La miró por unos instantes y después apartó la mirada.

– ¿Por qué no querías entrar en mi casa? ¿Qué sucedió?

– Todo eso es un misterio, chiquilla; yo no sé de dónde vienen todas esas voces, espíritus u otras manifestaciones. Nosotros, los seres humanos, sólo podemos ver una banda muy estrecha de ondas luminosas y oír una banda igualmente estrecha de ondas de sonido. Es posible que al morir dejemos detrás algunas improntas en otras longitudes de onda al margen de aquéllas y que haya personas capaces de conectar con ellas y captarlas. Pero eso no significa que los difuntos sigan vivos en algún otro lugar; no, desde luego que no.

– ¿Qué significa entonces?

– Que dejaron tras de sí una huella, una impronta, como una fotografía. El truco está en ser capaces de verla. -Se golpeó levemente en la cabeza-. Lo más probable es que todos nosotros tengamos ese poder, pero la mayoría no sabemos cómo usarlo; algunos sí lo saben pero permanecen sin llamar la atención durante toda la vida; otros se hacen médiums. Es un buen sistema para fomentar falsas esperanzas. -Philip la miró; el color volvía a sus mejillas-. No quería darte falsas esperanzas.

– ¿Falsas esperanzas?

Philip reflexionó cuidadosamente antes de hablar.
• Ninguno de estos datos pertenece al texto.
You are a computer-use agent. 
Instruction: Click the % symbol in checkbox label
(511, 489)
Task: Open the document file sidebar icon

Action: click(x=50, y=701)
– Tenía la sensación de que podría entrar en comunicación con Fabián, pero ¿Te serviría de algo? ¿Te haría algún bien? ¿Para qué darte falsas esperanzas de que tu hijo está en alguna otra parte?

Ella lo miró con fijeza, se echó hacia adelante y, sorprendida de la rapidez con que se había fumado el cigarrillo, apretó la colilla hasta apagarla.

– Me estás mintiendo, Philip -le reprochó.

– No, no estoy mintiendo. He tratado de explicártelo todo con las palabras más claras y comprensibles.

– Si sólo hubiera sido eso, no habrías estado tan asustado. Y lo estabas, aterrorizado por algo. ¿Por qué, Philip?

El negó con la cabeza.

– Eso son imaginaciones tuyas; eso es lo que suele ocurrir cuando la gente trata de entrar en este terreno.

– Philip. -Lo miró-. Mírame, por favor. Eres mi amigo. ¿Crees seriamente que puedes convencerme de que si existe algo como esa impronta que se deja al morir, después de veintiún años de vida lo único que quedarían serían esas dos palabras, «Hola, madre»? Deja de evadir la cuestión y cuéntame la verdad.